The interesting thing here is that the benefits that Harvard cites are pretty much what he and others cite as the reasons why science has been successful and what it has done to help humanity. Noting that science and technology have also had downsides is not necessarily a bad thing, particularly for something that so many people — Pinker himself — tend to cite as unvarnished goods. And the reasons to prefer science over ignorance are given by … the benefits listed in the first part. Hello? So this seems to be nothing more than a gripe that they didn’t just stand up and say that science is great and wonderful and we should just all follow it. Sure, maybe they didn’t say similar things about other fields, but classical music, for example, is not about those benefits, nor does it justify itself by appealing to them. Science does. And so listing the benefits really is important in understanding and accepting science’s role and its success, and why we should value it … and so for completeness we should list its problems as well. Shouldn’t we?
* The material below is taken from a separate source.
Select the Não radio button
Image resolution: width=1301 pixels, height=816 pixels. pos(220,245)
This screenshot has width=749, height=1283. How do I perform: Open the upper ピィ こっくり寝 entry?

At a 2011 conference, another colleague summed up what she thought was the mixed legacy of science: the eradication of smallpox on the one hand; the Tuskegee syphilis study on the other. (In that study, another bloody shirt in the standard narrative about the evils of science, public-health researchers beginning in 1932 tracked the progression of untreated, latent syphilis in a sample of impoverished African Americans.) The comparison is obtuse. It assumes that the study was the unavoidable dark side of scientific progress as opposed to a universally deplored breach, and it compares a one-time failure to prevent harm to a few dozen people with the prevention of hundreds of millions of deaths per century, in perpetuity.
Sure, the syphilis study isn’t an unavoidable dark side … but it isn’t prevented by science either. There is nothing in the scientific method that says that you shouldn’t study syphilis that way or through one of the many horrific ways we have gained knowledge in the past. It’s morality and moral values that do that, and moral values do not come directly from science, which is generally valueless. In fact, science unvarnished puts gaining knowledge as its top goal, and that implies that you do it any way you can. So learning through atrocities is perfectly compatible with science … but not with morality. Which should, then, make one thing clear: science, in and of itself, does not have moral values and so we must watch science carefully, and hold it to the standards of morality provided by … philosophy. A humanity, you will note. We need ethics boards carefully examining scientific experiments like we have in psychology. That is, indeed, what we have to take from the mixed legacy of scientific investigation. Which does not prove science bad, but rather proves it, well, valueless, in the moral sense.
The humanities are the domain in which the intrusion of science has produced the strongest recoil. Yet it is just that domain that would seem to be most in need of an infusion of new ideas. By most accounts, the humanities are in trouble. University programs are downsizing, the next generation of scholars is un- or underemployed, morale is sinking, students are staying away in droves. No thinking person should be indifferent to our society’s disinvestment from the humanities, which are indispensable to a civilized democracy.
It isn’t the lack of new ideas that is causing the problems in the humanities, nor is it the case that science is necessarily providing them. The problem is the attitude that science is the hallmark of all knowledge worth having, and so things that work the way science does and, more importantly, produce results of the same sort and frequency as those of science — mostly of direct application to our daily lives — are the only things that really have value or are worth studying. Instead of trying to infuse these fields with science to make them more appealing, we need to look at these fields as these fields and demonstrate how they are indeed important. We don’t want these fields to bleed their respect from science, and gain respect only insofar as they work as science or can be considered to be such. Thus, we need to treat the fields not as subfields of science, but as fields in their own right, with the own problems, goals, and methodologies.